I recently watched this video showing a recursive function to solve sudoku and this seems irrational, since at the end we always change the value back to zero in the end.

How come the function worked in the video but doesnt work for me? Should the grid remain the same for both of us since at the end we use grid[y][x] = 0 which resets the grid discarding all changes made?

The idea of this code is to iterate over each number cell and each number (1-9) and check if it is possible to put the number in that cell. if we reach a dead end we backtrack.

Here's the code I manually copied:

import numpy as np
global grid
grid = [[5,3,0,0,7,0,0,0,0],
        [6,0,0,1,9,5,0,0,0],
        [0,9,8,0,0,0,0,6,0],
        [8,0,0,0,6,0,0,0,3],
        [4,0,0,8,0,3,0,0,1],
        [7,0,0,0,2,0,0,0,6],
        [0,6,0,0,0,0,2,8,0],
        [0,0,0,4,1,9,0,0,5],
        [0,0,0,0,8,0,0,7,9]]

def possible(y,x,n):
    global grid
    for i in range(0, 9):
        if grid[y][i] == n:
            return False
    for i in range(0, 9):
        if grid[i][x] == n:
            return False
    x0 = (x//3)*3
    y0 = (y//3)*3
    for i in range(0, 3):
        for j in range(0, 3):
            if grid[y0+i][x0+j] == n:
                return False
    return True

def solve():
    global grid
    for y in range(9):
        for x in range(9):
            if grid[y][x] == 0:
                for n in range(1, 10):
                    if possible(y,x,n):
                        grid[y][x] = n
                        solve()
                        grid[y][x] = 0
                return


print(np.matrix(grid))
print("")
solve()
print(np.matrix(grid))

Answer 1

The problem is that the solve function does indeed reset the grid back to its initial state after has finished executing, but it also solves the sudoku.

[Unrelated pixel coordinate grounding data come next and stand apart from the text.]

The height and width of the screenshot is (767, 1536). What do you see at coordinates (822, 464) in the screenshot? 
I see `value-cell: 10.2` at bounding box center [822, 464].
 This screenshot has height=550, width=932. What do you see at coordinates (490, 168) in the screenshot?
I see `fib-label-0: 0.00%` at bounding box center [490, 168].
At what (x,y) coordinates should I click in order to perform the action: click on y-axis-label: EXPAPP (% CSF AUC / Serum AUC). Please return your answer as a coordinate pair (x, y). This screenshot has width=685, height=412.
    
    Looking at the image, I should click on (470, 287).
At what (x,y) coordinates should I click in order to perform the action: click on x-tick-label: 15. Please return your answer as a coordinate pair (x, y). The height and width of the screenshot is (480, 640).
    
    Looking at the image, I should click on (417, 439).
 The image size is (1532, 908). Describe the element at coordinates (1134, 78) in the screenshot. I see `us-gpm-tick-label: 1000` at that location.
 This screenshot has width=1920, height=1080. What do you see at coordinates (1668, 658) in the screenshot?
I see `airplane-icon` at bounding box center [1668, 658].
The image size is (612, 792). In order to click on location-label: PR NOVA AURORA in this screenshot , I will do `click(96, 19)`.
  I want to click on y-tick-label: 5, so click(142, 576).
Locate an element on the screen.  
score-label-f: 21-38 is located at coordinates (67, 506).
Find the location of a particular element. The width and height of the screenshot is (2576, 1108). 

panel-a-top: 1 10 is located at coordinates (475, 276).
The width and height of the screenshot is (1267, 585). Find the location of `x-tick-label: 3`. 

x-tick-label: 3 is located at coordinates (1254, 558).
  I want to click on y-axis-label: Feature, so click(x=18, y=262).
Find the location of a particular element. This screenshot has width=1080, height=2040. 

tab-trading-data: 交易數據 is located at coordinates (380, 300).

In the video, note that the grid is printed inside the solve function, not after it:

def solve():
    global grid
    for y in range(9):
        for x in range(9):
            if grid[y][x] == 0:
                for n in range(1, 10):
                    if possible(y,x,n):
                        grid[y][x] = n
                        solve()
                        grid[y][x] = 0
                return
    print(np.matrix(grid))

print(np.matrix(grid))
print("")
solve()

This works because it loops through every cell and only recurses if the cell does not yet have a value filled in, and then after it has tried every value, it returns. The only way it will complete the for y in range(9): loop is if it never finds a cell that is not 0, ie if the sudoku is solved, so by printing the matrix after the loop completes it will ensure that it prints the solved sudoku.

Answer 2

Your algorithm is working fine but you don't do anything with the grid when you find a solution. Once a solution is discovered, the backtracking zeroes out all of the cells it's filled in as it unwinds the call stack. By the time you get back to the main scope and print the result, it's back to its original state.

Your algorithm ends when you've iterated all of the rows and columns in a call to solve and find that there are no zeroes left to fill in. After your loops end, print (or better yet, return) the result and you'll see the completed puzzle.

Also, better to pass grid as a parameter to solve rather than use the global keyword. Sharing state like this makes it far too easy to introduce bugs.